» **Records from a dataset for pointing**:
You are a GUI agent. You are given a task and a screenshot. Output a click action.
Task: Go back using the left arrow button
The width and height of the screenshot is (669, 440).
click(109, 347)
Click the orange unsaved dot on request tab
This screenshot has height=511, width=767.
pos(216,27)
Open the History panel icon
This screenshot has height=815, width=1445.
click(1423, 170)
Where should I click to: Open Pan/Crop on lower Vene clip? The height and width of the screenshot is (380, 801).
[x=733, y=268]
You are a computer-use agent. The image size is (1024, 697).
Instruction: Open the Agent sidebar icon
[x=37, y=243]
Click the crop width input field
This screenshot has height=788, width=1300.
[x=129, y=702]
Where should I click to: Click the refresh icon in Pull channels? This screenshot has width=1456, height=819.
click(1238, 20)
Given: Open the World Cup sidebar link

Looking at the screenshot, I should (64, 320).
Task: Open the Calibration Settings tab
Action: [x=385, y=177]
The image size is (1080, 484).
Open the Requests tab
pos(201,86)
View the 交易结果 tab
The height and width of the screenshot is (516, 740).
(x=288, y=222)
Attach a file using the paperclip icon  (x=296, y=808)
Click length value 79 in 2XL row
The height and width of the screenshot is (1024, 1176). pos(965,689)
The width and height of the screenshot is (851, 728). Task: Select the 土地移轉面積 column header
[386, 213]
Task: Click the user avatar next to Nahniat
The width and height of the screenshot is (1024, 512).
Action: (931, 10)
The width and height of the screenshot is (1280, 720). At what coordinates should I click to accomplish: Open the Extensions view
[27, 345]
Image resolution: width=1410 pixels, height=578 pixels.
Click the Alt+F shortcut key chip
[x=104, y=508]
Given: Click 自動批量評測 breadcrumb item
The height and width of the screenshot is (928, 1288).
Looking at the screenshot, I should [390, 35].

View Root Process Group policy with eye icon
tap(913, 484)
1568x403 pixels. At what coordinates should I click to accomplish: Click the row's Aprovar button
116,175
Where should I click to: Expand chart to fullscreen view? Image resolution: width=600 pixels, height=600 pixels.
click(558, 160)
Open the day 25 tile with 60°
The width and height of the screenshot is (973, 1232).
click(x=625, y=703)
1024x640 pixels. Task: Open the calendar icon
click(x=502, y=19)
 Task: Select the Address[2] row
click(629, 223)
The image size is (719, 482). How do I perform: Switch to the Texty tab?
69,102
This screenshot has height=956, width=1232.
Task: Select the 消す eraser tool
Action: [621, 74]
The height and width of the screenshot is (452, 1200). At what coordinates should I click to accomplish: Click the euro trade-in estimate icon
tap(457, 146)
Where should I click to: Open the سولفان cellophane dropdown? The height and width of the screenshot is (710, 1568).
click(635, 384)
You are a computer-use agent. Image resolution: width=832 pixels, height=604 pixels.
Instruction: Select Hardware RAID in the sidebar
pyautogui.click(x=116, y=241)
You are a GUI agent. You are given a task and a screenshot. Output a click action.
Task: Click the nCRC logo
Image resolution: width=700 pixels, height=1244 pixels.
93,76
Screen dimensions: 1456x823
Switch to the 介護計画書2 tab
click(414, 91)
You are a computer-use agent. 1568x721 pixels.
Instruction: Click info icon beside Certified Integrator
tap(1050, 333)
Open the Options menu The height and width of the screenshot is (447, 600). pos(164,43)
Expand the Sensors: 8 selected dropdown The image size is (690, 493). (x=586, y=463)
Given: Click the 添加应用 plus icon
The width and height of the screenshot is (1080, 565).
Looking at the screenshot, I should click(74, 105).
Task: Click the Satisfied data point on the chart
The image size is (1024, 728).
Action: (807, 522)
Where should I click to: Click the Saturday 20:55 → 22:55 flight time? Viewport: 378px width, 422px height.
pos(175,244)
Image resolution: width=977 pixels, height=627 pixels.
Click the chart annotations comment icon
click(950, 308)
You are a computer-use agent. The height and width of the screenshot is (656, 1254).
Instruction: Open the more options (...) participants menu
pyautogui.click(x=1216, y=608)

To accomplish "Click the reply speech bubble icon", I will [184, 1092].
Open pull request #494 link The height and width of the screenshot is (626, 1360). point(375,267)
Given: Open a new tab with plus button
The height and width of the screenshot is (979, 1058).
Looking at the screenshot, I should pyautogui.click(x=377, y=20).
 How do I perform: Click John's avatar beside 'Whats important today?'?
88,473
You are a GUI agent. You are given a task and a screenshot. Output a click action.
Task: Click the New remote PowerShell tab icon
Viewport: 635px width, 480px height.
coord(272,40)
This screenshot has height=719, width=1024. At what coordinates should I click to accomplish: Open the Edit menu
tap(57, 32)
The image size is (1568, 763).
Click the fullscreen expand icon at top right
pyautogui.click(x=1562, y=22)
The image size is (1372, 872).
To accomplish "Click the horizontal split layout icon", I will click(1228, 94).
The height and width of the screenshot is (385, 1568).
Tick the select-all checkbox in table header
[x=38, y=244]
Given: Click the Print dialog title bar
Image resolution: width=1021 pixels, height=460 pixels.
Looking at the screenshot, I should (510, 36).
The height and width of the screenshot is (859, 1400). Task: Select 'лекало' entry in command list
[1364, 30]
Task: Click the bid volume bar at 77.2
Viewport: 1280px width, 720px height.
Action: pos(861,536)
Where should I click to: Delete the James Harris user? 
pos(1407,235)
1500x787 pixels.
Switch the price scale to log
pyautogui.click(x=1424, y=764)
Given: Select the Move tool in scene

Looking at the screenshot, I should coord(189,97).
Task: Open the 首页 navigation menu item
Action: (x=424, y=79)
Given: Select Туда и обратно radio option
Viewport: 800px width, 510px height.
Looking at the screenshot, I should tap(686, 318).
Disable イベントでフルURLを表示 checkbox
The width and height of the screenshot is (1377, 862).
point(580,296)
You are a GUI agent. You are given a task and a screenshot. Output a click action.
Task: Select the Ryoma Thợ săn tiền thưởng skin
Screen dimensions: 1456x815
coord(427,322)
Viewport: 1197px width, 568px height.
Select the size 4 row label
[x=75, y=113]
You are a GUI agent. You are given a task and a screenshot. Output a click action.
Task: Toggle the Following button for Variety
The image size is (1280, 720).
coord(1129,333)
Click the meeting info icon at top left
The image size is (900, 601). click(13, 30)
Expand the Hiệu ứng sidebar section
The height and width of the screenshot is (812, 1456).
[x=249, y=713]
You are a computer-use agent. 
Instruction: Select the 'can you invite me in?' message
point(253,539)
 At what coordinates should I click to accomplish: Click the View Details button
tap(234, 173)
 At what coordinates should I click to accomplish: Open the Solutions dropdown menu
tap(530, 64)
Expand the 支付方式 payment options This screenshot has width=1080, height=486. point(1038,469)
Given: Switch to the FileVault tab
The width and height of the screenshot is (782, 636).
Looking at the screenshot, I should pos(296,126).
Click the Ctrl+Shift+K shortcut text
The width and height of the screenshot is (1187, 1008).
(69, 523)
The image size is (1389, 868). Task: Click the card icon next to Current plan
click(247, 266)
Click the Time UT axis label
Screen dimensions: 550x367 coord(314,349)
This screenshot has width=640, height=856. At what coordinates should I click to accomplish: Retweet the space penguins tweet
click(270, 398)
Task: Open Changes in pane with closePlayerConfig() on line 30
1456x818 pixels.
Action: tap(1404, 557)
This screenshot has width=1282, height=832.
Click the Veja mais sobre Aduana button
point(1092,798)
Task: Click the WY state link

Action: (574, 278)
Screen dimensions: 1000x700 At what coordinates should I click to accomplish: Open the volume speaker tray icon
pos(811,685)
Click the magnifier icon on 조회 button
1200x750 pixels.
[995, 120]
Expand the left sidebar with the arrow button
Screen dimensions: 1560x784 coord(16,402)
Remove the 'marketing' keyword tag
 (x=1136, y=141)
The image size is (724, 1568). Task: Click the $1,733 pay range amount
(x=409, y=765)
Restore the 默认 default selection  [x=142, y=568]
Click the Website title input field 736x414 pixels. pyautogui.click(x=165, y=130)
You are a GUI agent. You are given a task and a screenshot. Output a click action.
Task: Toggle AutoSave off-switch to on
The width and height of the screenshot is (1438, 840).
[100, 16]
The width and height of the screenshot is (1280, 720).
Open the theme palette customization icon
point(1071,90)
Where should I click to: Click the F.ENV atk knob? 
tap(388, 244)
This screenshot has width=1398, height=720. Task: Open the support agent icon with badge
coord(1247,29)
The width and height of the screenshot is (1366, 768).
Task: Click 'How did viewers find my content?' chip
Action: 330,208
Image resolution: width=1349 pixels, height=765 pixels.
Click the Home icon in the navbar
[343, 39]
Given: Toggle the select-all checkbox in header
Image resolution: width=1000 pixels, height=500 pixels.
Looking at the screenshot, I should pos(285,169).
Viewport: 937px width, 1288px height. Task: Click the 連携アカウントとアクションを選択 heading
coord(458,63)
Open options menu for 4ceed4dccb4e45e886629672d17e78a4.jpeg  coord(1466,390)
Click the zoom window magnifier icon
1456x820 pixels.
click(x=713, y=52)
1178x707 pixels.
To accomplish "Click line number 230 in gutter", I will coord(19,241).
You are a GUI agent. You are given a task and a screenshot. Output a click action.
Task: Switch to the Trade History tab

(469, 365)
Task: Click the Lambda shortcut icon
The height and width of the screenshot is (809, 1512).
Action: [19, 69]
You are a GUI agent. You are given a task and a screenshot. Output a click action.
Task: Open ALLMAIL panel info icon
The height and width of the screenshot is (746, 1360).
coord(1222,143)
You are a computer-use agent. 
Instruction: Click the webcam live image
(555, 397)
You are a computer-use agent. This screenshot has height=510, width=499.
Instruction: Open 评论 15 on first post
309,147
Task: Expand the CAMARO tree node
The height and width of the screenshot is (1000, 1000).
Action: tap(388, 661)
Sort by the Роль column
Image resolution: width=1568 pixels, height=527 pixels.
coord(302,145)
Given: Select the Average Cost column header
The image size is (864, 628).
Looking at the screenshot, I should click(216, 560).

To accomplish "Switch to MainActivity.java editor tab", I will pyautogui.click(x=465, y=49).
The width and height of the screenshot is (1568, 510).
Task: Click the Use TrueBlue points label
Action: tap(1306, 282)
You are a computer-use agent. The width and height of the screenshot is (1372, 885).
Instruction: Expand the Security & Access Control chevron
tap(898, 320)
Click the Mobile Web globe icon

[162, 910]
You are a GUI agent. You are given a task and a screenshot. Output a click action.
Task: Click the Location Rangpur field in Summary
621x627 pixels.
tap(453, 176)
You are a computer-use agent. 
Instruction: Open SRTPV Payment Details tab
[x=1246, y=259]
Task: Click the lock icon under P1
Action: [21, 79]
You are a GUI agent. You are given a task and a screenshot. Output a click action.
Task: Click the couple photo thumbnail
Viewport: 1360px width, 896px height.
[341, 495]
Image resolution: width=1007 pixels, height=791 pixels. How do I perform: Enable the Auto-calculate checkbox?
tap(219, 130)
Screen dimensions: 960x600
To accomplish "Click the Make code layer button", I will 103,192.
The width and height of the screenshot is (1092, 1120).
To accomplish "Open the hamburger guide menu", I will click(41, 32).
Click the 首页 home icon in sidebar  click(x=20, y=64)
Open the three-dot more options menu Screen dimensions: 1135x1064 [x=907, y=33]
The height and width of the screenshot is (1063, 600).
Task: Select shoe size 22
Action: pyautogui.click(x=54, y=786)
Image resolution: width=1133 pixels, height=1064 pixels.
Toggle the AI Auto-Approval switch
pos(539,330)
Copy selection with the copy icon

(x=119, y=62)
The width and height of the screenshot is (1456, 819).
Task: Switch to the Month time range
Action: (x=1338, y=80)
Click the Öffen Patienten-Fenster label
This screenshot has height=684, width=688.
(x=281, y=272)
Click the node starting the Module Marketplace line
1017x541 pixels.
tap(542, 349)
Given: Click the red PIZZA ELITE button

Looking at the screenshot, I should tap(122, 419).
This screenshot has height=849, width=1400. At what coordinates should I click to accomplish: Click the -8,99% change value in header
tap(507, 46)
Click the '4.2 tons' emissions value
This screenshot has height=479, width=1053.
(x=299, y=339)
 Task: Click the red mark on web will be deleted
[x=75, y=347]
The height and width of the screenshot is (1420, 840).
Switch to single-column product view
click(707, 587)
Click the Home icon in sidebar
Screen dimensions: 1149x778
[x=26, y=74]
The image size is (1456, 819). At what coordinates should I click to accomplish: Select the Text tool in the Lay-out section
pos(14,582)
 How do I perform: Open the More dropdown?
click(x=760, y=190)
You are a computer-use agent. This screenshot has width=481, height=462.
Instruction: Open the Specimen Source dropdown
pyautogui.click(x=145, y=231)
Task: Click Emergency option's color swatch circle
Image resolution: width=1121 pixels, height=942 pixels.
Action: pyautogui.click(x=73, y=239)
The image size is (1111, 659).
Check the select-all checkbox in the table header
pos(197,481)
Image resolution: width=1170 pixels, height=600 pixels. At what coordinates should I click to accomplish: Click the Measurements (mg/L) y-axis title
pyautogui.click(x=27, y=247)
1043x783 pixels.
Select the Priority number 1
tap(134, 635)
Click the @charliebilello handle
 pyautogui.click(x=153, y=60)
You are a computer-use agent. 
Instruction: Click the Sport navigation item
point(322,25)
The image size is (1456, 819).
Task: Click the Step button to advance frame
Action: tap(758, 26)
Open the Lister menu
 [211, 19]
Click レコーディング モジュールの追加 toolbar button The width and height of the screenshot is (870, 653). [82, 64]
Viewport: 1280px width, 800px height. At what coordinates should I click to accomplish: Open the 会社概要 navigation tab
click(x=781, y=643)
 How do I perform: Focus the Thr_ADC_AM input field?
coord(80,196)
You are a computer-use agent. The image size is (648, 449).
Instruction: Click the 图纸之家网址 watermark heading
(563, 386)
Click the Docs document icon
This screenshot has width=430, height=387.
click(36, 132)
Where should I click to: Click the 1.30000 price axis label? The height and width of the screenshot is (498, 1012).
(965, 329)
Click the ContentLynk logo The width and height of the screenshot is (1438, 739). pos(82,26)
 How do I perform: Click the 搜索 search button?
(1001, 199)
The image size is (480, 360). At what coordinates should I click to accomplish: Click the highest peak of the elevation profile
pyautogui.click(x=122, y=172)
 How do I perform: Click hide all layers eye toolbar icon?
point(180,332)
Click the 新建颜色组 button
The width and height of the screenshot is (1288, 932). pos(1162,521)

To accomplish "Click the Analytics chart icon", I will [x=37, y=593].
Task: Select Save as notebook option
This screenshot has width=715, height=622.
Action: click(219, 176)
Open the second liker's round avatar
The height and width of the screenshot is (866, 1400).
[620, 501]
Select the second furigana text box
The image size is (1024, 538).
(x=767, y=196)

» **GIVEN REQUEST**:
Reproduce word for word everything in the listing from the line containing "Task: Click Emergency" down to and including the line containing "The width and height of the screenshot is (1288, 932).".

» **TASK RESULT**:
Task: Click Emergency option's color swatch circle
Image resolution: width=1121 pixels, height=942 pixels.
Action: pyautogui.click(x=73, y=239)
The image size is (1111, 659).
Check the select-all checkbox in the table header
pos(197,481)
Image resolution: width=1170 pixels, height=600 pixels. At what coordinates should I click to accomplish: Click the Measurements (mg/L) y-axis title
pyautogui.click(x=27, y=247)
1043x783 pixels.
Select the Priority number 1
tap(134, 635)
Click the @charliebilello handle
 pyautogui.click(x=153, y=60)
You are a computer-use agent. 
Instruction: Click the Sport navigation item
point(322,25)
The image size is (1456, 819).
Task: Click the Step button to advance frame
Action: tap(758, 26)
Open the Lister menu
 [211, 19]
Click レコーディング モジュールの追加 toolbar button The width and height of the screenshot is (870, 653). [82, 64]
Viewport: 1280px width, 800px height. At what coordinates should I click to accomplish: Open the 会社概要 navigation tab
click(x=781, y=643)
 How do I perform: Focus the Thr_ADC_AM input field?
coord(80,196)
You are a computer-use agent. The image size is (648, 449).
Instruction: Click the 图纸之家网址 watermark heading
(563, 386)
Click the Docs document icon
This screenshot has width=430, height=387.
click(36, 132)
Where should I click to: Click the 1.30000 price axis label? The height and width of the screenshot is (498, 1012).
(965, 329)
Click the ContentLynk logo The width and height of the screenshot is (1438, 739). pos(82,26)
 How do I perform: Click the 搜索 search button?
(1001, 199)
The image size is (480, 360). At what coordinates should I click to accomplish: Click the highest peak of the elevation profile
pyautogui.click(x=122, y=172)
 How do I perform: Click hide all layers eye toolbar icon?
point(180,332)
Click the 新建颜色组 button
The width and height of the screenshot is (1288, 932). pos(1162,521)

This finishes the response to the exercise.